Stimulation of phospholipase C‐β 2 by the Rho GTPases Cdc42Hs and Rac1

Neutrophils contain a soluble guanine‐nucleotidebinding protein, made up of two components with molecular masses of 23 and 26 kDa, that mediates stimulation of phospholipase C‐β 2 (PLCβ 2 ).
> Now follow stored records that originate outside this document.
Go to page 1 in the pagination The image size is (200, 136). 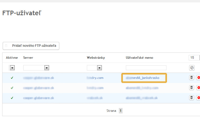tap(121, 111)
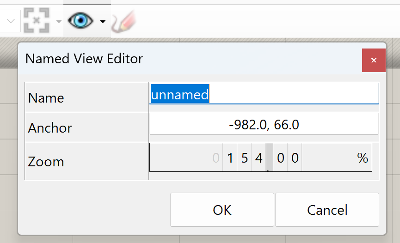Open the dropdown arrow next to the frame icon
This screenshot has height=243, width=400.
click(59, 22)
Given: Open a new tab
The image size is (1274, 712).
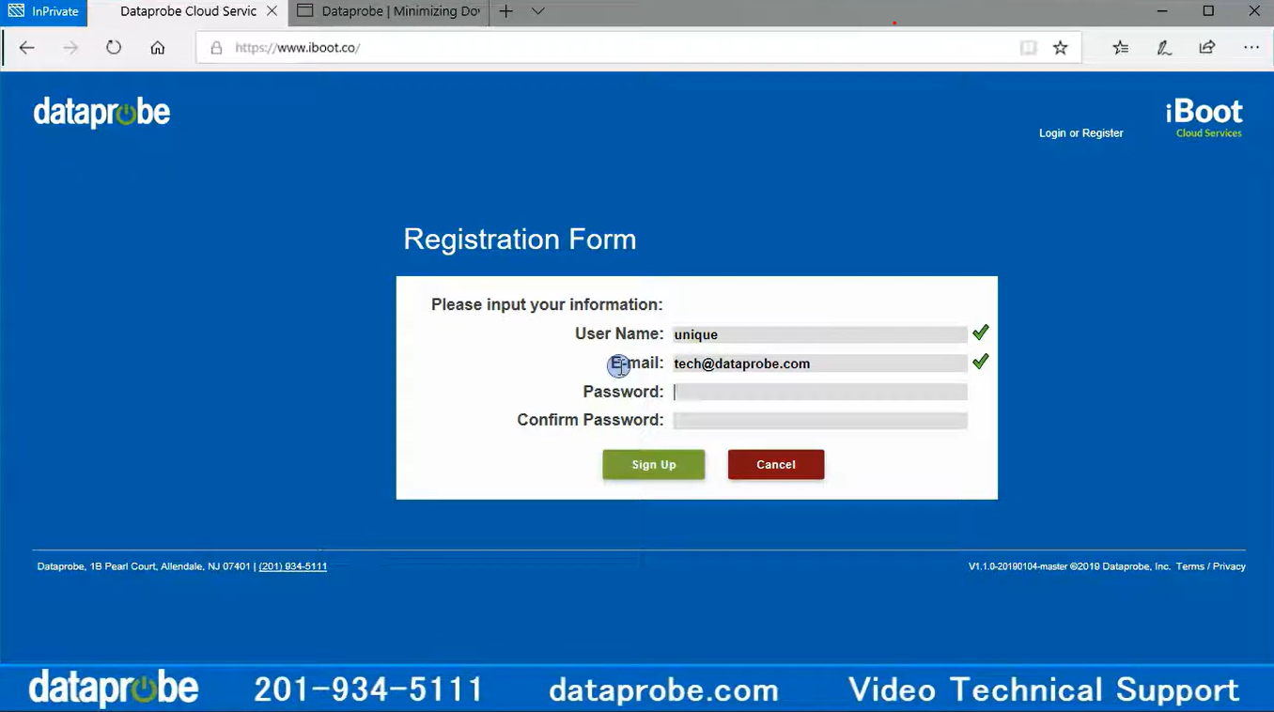Looking at the screenshot, I should (x=505, y=12).
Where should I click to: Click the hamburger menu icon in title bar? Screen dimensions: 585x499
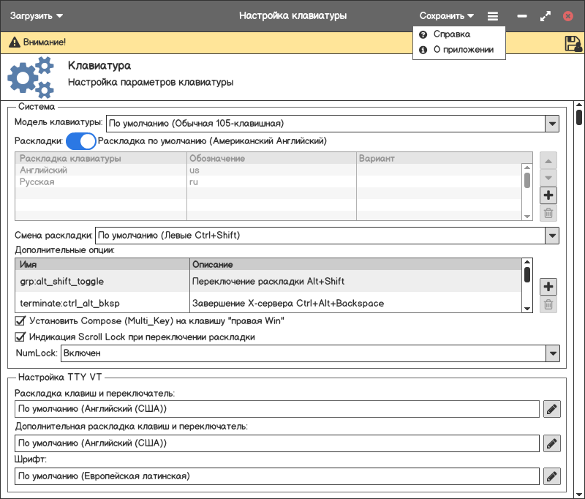point(493,15)
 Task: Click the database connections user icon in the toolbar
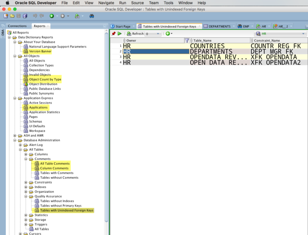(77, 16)
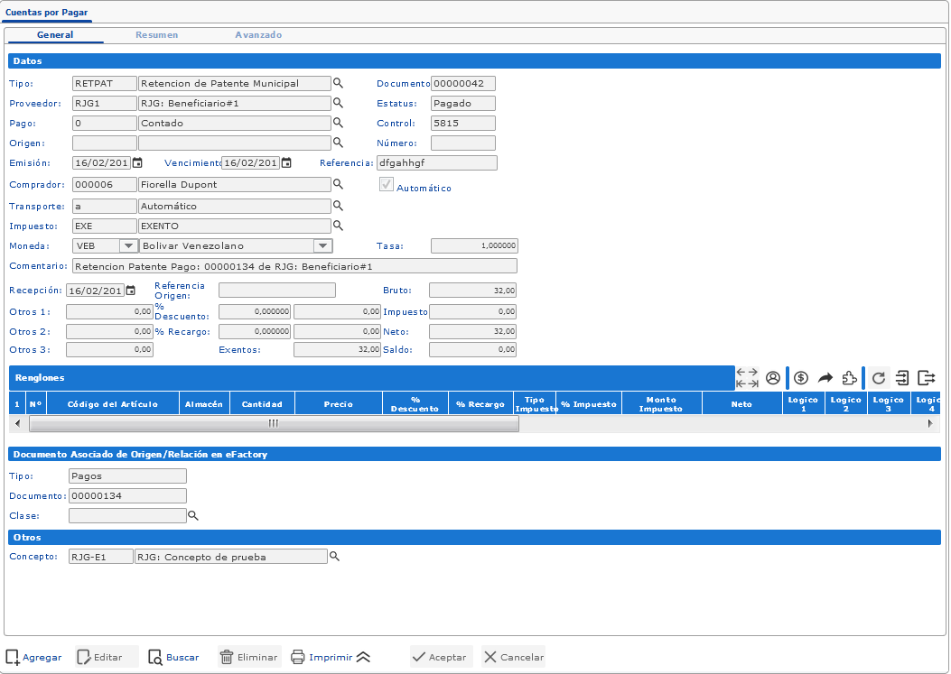Click the Agregar button
951x674 pixels.
[x=34, y=657]

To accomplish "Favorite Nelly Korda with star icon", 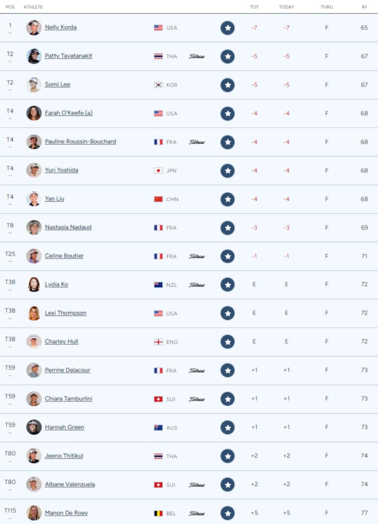I will [227, 27].
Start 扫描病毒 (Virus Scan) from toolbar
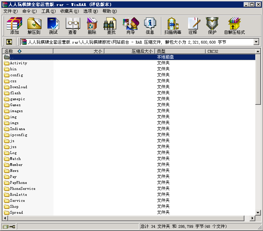263x231 pixels. (x=173, y=26)
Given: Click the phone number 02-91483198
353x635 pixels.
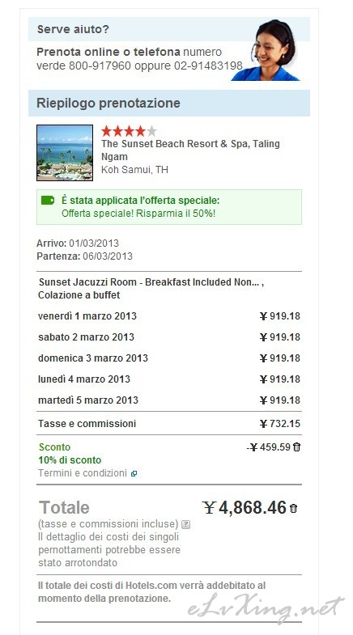Looking at the screenshot, I should [x=208, y=66].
We have identified the two components of the stimulatory heterodimer by amino acid sequencing as a Rho GTPase and the Rho guanine nucleotide dissociation inhibitor LyGDI. Using recombinant Rho GTPases and LyGDI, we demonstrate that PLCβ 2 is stimulated by guanosine 5′‐ O ‐(3‐thiotriphosphate) (GTP[S])‐activated Cdc42Hs×LyGDI, but not by RhoA×LyGDI. Stimulation of PLCβ 2 , which was also observed for GTP[S]‐activated recombinant Rac1, was independent of LyGDI, but required C‐terminal processing of Cdc42Hs/Rac1. Cdc42Hs/Rac1 also stimulated PLCβ 2 in a system made up of purified recombinant proteins, suggesting that this function is mediated by direct protein–protein interaction. The Cdc42Hs mutants F37A and Y40C failed to stimulate PLCβ 2 , indicating that the Cdc42Hs effector site is involved in this interaction. The results identify PLCβ 2 as a novel effector of the Rho GTPases Cdc42Hs and Rac1, and as the first mammalian effector directly regulated by both heterotrimeric and low‐molecular‐mass GTP‐binding proteins.